Regola dell’indennizzo: dovrebbe valere sia in casi d’insufficienza di prove sia se il caso contestato non giustifica il licenziamento. Potrebbe non esserci più reintegrazione per insufficienza di prove. Perché il licenziamento disciplinare venga equiparato a quello discriminatorio occorrerà che risulti pienamente dimostrato il carattere calunnioso della contestazione e che questa abbia per oggetto un reato grave.
Altrimenti, la contestazione non pienamente confermata dall’istruttoria giudiziale potrà portare soltanto alla condanna dell’impresa a un indennizzo, come accadrà per tutti i licenziamenti di natura economica od organizzativa non approvati dal giudice.
Ieri la commissione Lavoro della Camera ha chiuso l’esame del Jobs act (oggi sarà votato il mandato per l’Aula al relatore, e presidente, Cesare Damiano); ma il Governo è già al lavoro sui decreti delegati, in particolare su quello che dettaglierà il nuovo contratto a tutele crescenti.
La cornice dell’intervento è contenuta nel ddl delega, con la cancellazione della tutela reale (reintegrazione) per i licenziamenti economici e organizzativi, il mantenimento del reintegro per quelli nulli e discriminatori e per «specifiche fattispecie di licenziamento disciplinare ingiustificato».

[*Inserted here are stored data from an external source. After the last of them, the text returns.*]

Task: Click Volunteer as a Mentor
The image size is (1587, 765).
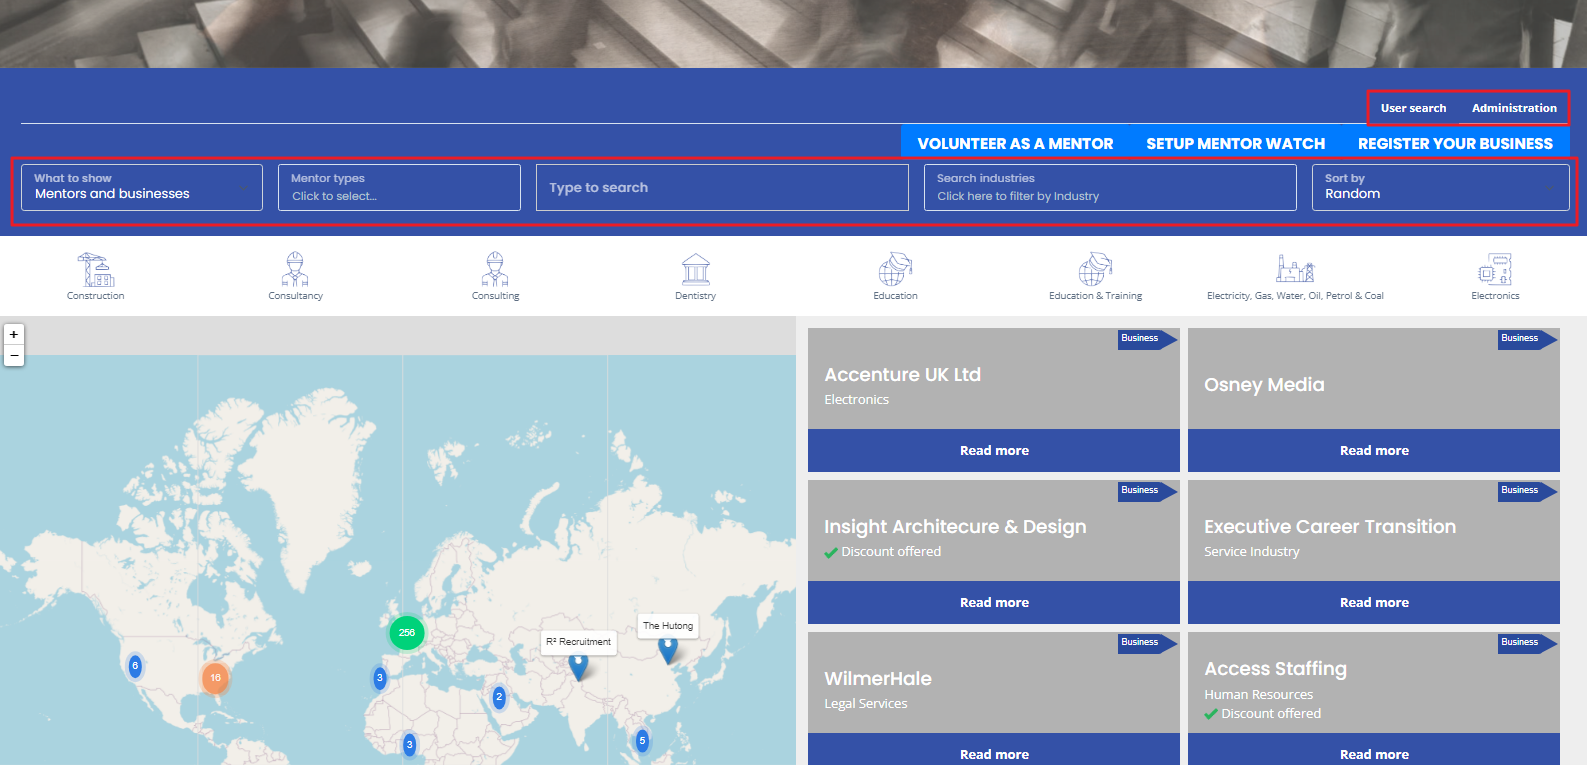Action: [1015, 144]
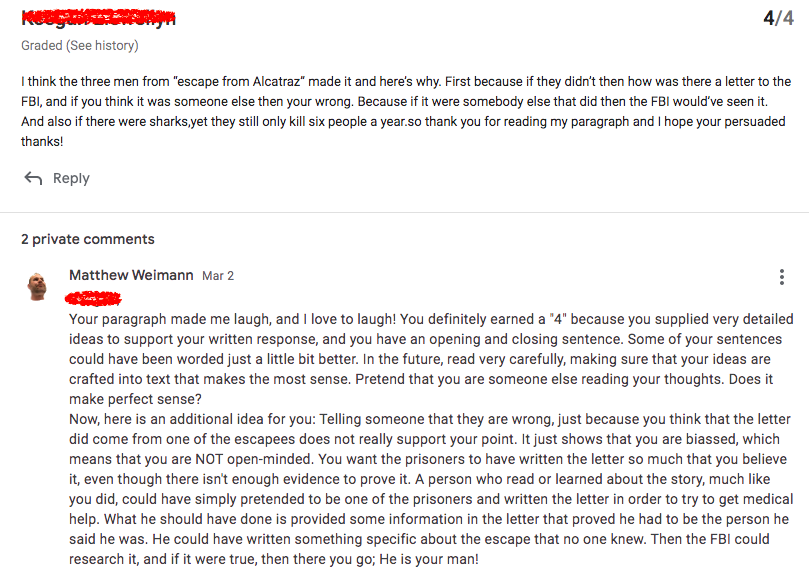The height and width of the screenshot is (578, 809).
Task: Open the comment's three-dot options menu
Action: (x=781, y=277)
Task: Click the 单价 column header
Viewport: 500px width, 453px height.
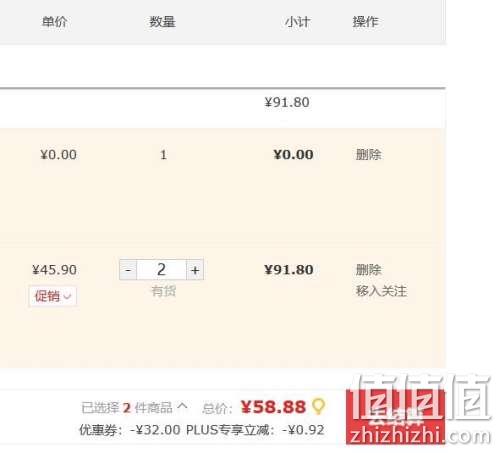Action: point(54,22)
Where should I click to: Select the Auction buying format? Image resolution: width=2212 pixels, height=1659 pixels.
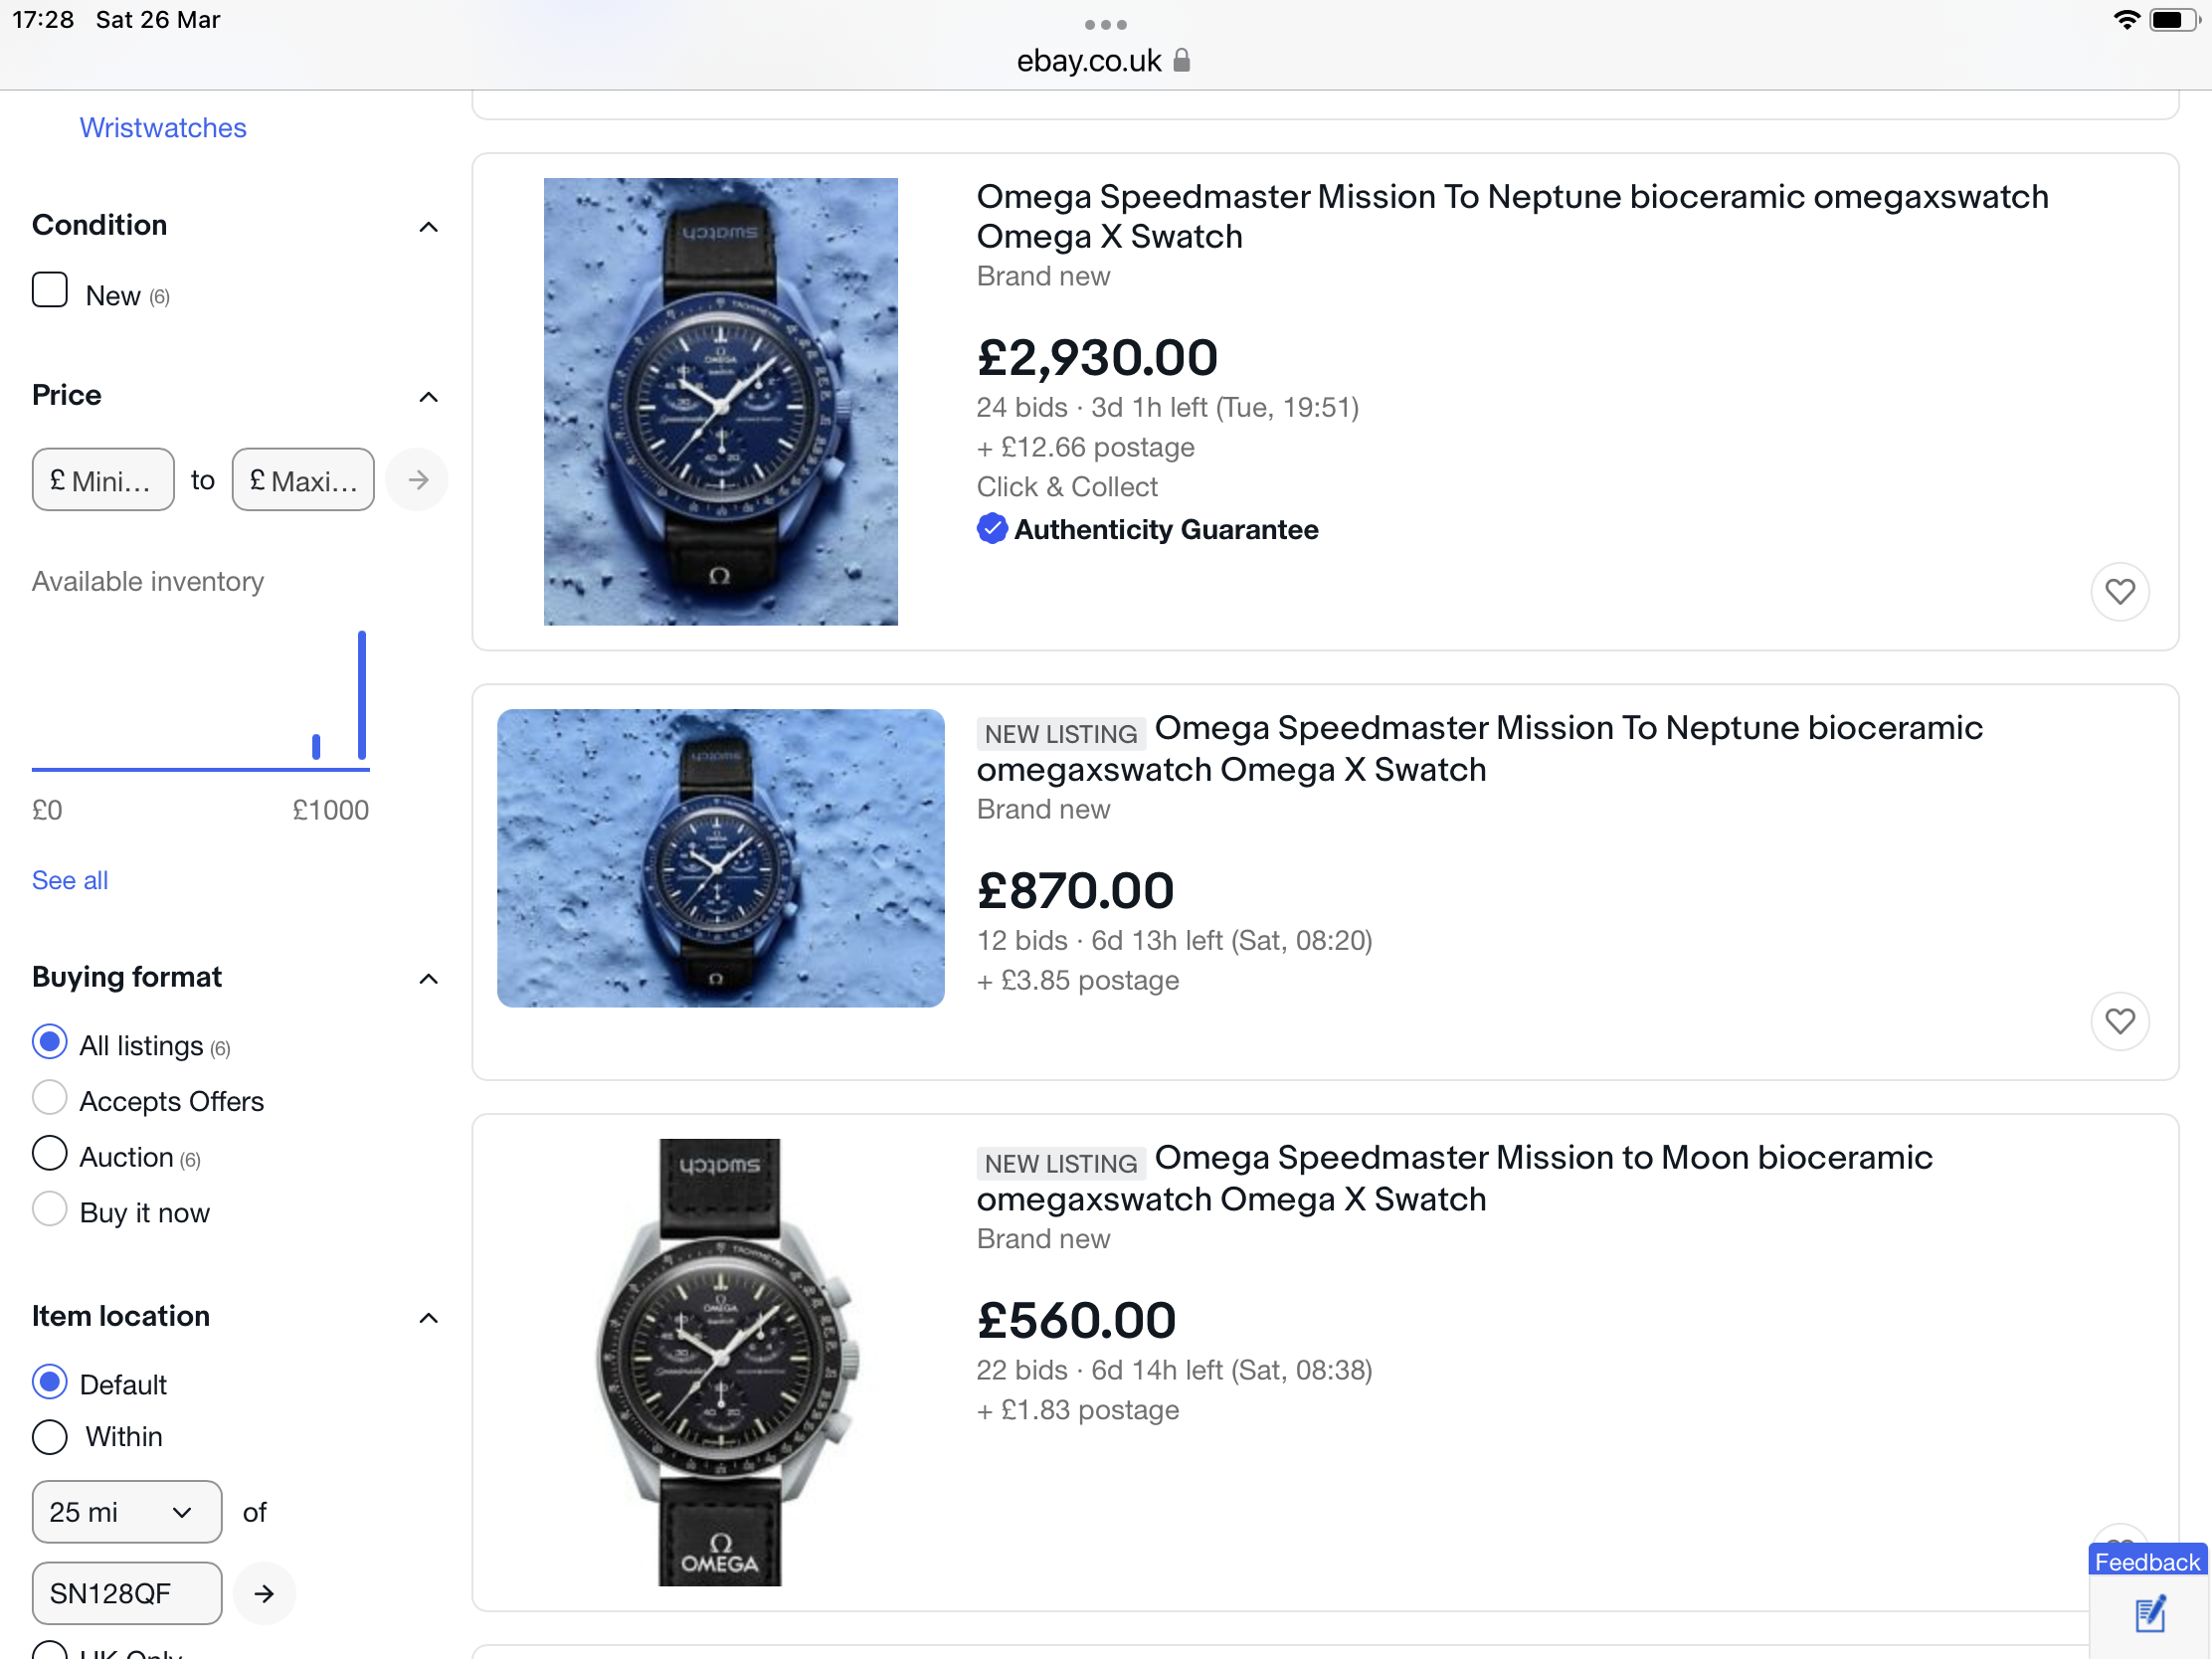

Su quest’ultimo punto, l’obiettivo dell’Esecutivo è ridurre drasticamente la discrezionalità dei giudici, correggendo le criticità interpretative sorte con l’applicazione dell’articolo 18, post legge Fornero. Facciamo un esempio, su uno dei casi concreti pubblicati sul sito del giuslavorista Pietro Ichino. Un impiegato di banca lascia il proprio badge sul suo terminale, consentendo così a dei truffatori di acquisire il tabulato pieno di dati riservatissimi sui conti correnti dei clienti. Viene licenziato dall’istituto. Il giudice lo reintegra perché ritiene dimostrata la negligenza grave, ma non pienamente dimostrato il dolo, cioè la connivenza volontaria con i truffatori.
La nuova normativa sui disciplinari, nelle intenzioni dei tecnici di palazzo Chigi, dovrebbe cancellare la reintegra in queste ipotesi, perché la regola generale sarà l’indennizzo, e non la reintegrazione; e questa regola si applicherà sia nel caso di insufficienza di prove circa la colpa grave, sia nel caso in cui una qualche colpa del lavoratore verrà accertata, ancorché non ritenuta dal giudice sufficiente per giustificare il licenziamento. In questo senso, l’intendimento dell’Esecutivo sarà quello di individuare fattispecie che delimitano i casi in cui la contestazione rivolta al lavoratore è molto grave, come il caso del reato perseguibile d’ufficio, e sia pienamente provato il suo carattere calunnioso, che la rende equiparabile alla discriminazione ai danni del lavoratore: solo in questo caso scatterà la reintegra. In ogni altro caso si applicherà un indennizzo economico inversamente proporzionale rispetto alla colpa del lavoratore. L’alternativa, allo studio, sarebbe questa: o una delimitazione molto stretta della fattispecie cui può applicarsi la reintegrazione, oppure, sulla falsariga del modello spagnolo, la valvola di sicurezza costituita dalla possibilità anche per l’imprenditore di optare comunque per un indennizzo rafforzato.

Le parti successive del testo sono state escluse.